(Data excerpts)
******************************
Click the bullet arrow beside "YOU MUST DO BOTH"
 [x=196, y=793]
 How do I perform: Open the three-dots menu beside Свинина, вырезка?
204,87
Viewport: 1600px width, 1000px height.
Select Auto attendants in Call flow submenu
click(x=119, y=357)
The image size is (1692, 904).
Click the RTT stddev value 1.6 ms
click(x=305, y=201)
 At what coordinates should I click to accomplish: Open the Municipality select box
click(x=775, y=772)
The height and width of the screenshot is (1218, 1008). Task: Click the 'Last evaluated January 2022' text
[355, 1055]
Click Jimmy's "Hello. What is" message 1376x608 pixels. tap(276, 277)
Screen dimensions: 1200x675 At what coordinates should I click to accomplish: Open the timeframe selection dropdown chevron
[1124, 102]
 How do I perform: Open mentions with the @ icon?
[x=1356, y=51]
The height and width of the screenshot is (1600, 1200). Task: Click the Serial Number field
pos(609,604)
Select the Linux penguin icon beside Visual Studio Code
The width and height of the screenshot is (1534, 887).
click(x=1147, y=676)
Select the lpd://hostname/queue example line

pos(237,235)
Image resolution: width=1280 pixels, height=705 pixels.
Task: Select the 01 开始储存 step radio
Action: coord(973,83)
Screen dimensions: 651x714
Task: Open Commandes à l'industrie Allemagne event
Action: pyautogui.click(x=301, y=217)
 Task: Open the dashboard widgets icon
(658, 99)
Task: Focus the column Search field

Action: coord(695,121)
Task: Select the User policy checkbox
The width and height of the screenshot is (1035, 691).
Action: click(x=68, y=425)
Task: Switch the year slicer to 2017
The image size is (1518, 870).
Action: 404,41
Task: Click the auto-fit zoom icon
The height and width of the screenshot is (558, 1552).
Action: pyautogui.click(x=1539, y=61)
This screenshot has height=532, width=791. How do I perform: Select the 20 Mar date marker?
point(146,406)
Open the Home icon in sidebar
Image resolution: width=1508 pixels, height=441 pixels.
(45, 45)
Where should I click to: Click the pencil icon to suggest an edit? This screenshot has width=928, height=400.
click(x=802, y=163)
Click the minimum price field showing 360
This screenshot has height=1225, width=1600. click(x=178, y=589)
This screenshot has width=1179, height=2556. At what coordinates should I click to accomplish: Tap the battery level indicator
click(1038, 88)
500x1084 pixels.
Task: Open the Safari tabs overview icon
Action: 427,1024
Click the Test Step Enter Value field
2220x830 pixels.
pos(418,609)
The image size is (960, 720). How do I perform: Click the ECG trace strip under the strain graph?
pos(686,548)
******************************
_Exercise prompt_
An exact reproduction of all the entries, complete to the last line, is needed.

_Response to the exercise_
Click the bullet arrow beside "YOU MUST DO BOTH"
 [x=196, y=793]
 How do I perform: Open the three-dots menu beside Свинина, вырезка?
204,87
Viewport: 1600px width, 1000px height.
Select Auto attendants in Call flow submenu
click(x=119, y=357)
The image size is (1692, 904).
Click the RTT stddev value 1.6 ms
click(x=305, y=201)
 At what coordinates should I click to accomplish: Open the Municipality select box
click(x=775, y=772)
The height and width of the screenshot is (1218, 1008). Task: Click the 'Last evaluated January 2022' text
[355, 1055]
Click Jimmy's "Hello. What is" message 1376x608 pixels. tap(276, 277)
Screen dimensions: 1200x675 At what coordinates should I click to accomplish: Open the timeframe selection dropdown chevron
[1124, 102]
 How do I perform: Open mentions with the @ icon?
[x=1356, y=51]
The height and width of the screenshot is (1600, 1200). Task: Click the Serial Number field
pos(609,604)
Select the Linux penguin icon beside Visual Studio Code
The width and height of the screenshot is (1534, 887).
click(x=1147, y=676)
Select the lpd://hostname/queue example line

pos(237,235)
Image resolution: width=1280 pixels, height=705 pixels.
Task: Select the 01 开始储存 step radio
Action: coord(973,83)
Screen dimensions: 651x714
Task: Open Commandes à l'industrie Allemagne event
Action: pyautogui.click(x=301, y=217)
 Task: Open the dashboard widgets icon
(658, 99)
Task: Focus the column Search field

Action: coord(695,121)
Task: Select the User policy checkbox
The width and height of the screenshot is (1035, 691).
Action: click(x=68, y=425)
Task: Switch the year slicer to 2017
The image size is (1518, 870).
Action: 404,41
Task: Click the auto-fit zoom icon
The height and width of the screenshot is (558, 1552).
Action: pyautogui.click(x=1539, y=61)
This screenshot has height=532, width=791. How do I perform: Select the 20 Mar date marker?
point(146,406)
Open the Home icon in sidebar
Image resolution: width=1508 pixels, height=441 pixels.
(45, 45)
Where should I click to: Click the pencil icon to suggest an edit? This screenshot has width=928, height=400.
click(x=802, y=163)
Click the minimum price field showing 360
This screenshot has height=1225, width=1600. click(x=178, y=589)
This screenshot has width=1179, height=2556. At what coordinates should I click to accomplish: Tap the battery level indicator
click(1038, 88)
500x1084 pixels.
Task: Open the Safari tabs overview icon
Action: 427,1024
Click the Test Step Enter Value field
2220x830 pixels.
pos(418,609)
The image size is (960, 720). How do I perform: Click the ECG trace strip under the strain graph?
pos(686,548)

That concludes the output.